> _Task instructions_
From the first line of the data through the line containing "Screen dimensions: 700x1244", return each line exactly.

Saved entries
________________________________________
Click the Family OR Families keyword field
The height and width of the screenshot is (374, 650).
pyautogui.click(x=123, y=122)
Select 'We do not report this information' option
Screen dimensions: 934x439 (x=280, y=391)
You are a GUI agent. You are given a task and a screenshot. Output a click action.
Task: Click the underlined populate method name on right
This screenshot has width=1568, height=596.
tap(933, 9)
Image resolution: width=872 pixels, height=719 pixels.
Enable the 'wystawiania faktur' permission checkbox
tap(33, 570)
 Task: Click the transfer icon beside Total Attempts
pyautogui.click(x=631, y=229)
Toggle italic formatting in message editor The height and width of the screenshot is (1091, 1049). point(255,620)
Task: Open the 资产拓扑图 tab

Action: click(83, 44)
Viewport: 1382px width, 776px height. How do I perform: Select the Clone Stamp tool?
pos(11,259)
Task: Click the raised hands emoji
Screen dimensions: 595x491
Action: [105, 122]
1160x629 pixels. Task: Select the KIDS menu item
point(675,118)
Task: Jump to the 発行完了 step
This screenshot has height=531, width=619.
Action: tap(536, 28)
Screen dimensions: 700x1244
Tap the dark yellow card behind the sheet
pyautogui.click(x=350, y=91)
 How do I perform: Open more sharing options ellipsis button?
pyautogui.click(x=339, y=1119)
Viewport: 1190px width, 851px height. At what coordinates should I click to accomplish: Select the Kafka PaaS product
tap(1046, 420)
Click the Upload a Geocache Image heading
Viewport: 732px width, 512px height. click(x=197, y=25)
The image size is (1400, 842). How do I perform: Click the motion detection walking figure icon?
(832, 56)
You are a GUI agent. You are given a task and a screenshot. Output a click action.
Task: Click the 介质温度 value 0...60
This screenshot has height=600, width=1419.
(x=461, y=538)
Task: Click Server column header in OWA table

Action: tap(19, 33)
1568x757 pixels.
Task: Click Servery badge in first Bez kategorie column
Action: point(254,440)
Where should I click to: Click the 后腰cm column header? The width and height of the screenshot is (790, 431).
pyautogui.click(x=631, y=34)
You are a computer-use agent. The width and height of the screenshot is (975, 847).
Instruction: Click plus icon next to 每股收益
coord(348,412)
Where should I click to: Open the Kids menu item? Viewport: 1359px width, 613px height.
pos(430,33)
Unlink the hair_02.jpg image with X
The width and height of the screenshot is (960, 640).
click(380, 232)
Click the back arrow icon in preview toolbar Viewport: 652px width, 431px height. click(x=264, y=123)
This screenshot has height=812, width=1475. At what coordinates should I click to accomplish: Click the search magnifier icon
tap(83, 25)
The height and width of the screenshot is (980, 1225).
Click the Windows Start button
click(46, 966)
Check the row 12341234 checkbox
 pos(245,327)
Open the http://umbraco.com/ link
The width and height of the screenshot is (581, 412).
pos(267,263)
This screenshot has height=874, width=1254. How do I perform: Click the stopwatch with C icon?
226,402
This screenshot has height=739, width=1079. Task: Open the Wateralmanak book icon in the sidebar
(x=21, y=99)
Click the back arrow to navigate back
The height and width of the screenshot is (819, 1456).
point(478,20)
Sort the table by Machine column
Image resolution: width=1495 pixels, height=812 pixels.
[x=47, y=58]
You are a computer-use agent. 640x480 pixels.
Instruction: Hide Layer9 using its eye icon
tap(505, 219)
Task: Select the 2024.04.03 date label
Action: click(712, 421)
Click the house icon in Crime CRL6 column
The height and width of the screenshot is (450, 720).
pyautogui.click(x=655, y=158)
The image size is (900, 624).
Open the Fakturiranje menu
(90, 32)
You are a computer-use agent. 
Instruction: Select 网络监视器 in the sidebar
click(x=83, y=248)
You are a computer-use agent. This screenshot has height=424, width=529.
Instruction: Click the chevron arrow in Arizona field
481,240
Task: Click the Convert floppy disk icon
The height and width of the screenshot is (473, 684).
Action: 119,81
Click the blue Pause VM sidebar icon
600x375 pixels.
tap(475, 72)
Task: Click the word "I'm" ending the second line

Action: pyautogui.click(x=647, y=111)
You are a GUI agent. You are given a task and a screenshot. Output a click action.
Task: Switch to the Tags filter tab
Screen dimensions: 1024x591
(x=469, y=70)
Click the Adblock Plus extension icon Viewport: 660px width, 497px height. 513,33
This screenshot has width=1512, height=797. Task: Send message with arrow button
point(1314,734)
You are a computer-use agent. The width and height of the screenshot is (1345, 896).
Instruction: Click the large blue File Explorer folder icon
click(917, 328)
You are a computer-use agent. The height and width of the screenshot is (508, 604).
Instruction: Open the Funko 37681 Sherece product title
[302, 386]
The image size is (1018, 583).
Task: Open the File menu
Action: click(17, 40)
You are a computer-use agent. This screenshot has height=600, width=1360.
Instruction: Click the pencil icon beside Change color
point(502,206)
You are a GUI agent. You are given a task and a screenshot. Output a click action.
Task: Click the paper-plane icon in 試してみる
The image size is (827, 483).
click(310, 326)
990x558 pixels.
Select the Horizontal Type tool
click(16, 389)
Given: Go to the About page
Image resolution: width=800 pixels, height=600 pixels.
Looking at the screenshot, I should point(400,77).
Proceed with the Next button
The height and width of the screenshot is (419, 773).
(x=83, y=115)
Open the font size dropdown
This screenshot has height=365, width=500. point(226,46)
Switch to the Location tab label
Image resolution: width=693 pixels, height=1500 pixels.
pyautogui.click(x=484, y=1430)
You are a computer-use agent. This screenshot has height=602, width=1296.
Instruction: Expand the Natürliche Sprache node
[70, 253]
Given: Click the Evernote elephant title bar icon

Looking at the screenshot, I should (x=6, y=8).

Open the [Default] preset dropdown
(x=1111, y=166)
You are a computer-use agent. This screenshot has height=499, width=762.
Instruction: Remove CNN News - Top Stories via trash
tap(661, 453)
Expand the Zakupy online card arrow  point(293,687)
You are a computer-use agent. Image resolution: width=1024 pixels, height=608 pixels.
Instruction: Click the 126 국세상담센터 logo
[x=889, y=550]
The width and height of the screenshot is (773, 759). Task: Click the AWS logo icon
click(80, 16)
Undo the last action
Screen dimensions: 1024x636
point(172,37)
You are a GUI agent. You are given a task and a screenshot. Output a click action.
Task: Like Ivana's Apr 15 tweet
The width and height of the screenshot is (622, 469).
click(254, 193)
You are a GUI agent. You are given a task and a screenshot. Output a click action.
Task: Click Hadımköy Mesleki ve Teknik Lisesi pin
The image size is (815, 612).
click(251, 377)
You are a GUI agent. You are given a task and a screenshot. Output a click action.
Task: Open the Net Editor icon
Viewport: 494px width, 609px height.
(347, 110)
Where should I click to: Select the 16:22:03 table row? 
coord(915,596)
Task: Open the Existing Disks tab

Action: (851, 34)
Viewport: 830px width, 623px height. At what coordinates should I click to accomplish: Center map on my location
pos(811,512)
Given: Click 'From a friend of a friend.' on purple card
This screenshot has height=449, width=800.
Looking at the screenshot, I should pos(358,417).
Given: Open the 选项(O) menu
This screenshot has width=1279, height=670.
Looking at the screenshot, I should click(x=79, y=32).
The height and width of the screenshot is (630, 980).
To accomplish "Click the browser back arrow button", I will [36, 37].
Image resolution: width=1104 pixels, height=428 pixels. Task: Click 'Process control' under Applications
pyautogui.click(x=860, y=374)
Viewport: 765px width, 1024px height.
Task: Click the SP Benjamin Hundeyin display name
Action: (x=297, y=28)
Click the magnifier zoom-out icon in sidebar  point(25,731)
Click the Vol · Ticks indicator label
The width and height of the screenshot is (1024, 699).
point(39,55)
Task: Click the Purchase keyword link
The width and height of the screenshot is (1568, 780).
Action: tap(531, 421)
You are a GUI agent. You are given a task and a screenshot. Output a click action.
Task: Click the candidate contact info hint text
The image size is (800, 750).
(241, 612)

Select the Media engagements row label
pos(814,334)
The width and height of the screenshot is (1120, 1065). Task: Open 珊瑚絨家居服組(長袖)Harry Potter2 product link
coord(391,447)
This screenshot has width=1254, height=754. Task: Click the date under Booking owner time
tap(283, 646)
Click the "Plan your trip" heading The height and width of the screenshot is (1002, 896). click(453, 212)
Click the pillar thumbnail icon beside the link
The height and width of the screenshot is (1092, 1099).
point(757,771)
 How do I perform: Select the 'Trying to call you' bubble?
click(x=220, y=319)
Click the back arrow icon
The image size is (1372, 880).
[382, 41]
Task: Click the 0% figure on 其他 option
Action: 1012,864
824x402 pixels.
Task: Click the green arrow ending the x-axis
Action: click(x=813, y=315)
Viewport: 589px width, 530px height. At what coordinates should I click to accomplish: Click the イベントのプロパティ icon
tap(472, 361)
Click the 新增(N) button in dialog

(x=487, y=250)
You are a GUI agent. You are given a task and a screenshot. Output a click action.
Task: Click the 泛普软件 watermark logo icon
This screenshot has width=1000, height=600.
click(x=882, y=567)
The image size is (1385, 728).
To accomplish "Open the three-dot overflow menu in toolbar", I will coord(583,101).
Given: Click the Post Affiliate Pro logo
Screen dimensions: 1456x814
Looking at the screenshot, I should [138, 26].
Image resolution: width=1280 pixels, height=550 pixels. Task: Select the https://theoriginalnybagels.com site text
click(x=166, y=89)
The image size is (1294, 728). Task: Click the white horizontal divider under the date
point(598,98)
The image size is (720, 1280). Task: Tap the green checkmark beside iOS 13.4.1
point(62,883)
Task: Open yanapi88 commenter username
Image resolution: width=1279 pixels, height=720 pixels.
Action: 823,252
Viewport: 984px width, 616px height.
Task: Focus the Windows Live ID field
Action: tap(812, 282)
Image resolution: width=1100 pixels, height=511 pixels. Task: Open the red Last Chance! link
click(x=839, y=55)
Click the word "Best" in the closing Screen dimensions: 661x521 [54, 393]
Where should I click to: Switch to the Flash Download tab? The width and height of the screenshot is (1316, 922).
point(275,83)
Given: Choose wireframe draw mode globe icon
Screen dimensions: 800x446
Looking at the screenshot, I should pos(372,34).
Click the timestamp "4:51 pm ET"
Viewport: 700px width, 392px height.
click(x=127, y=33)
________________________________________
> _Expected answer_
Click the Family OR Families keyword field
The height and width of the screenshot is (374, 650).
pyautogui.click(x=123, y=122)
Select 'We do not report this information' option
Screen dimensions: 934x439 (x=280, y=391)
You are a GUI agent. You are given a task and a screenshot. Output a click action.
Task: Click the underlined populate method name on right
This screenshot has width=1568, height=596.
tap(933, 9)
Image resolution: width=872 pixels, height=719 pixels.
Enable the 'wystawiania faktur' permission checkbox
tap(33, 570)
 Task: Click the transfer icon beside Total Attempts
pyautogui.click(x=631, y=229)
Toggle italic formatting in message editor The height and width of the screenshot is (1091, 1049). point(255,620)
Task: Open the 资产拓扑图 tab

Action: click(83, 44)
Viewport: 1382px width, 776px height. How do I perform: Select the Clone Stamp tool?
pos(11,259)
Task: Click the raised hands emoji
Screen dimensions: 595x491
Action: [105, 122]
1160x629 pixels. Task: Select the KIDS menu item
point(675,118)
Task: Jump to the 発行完了 step
This screenshot has height=531, width=619.
Action: tap(536, 28)
Screen dimensions: 700x1244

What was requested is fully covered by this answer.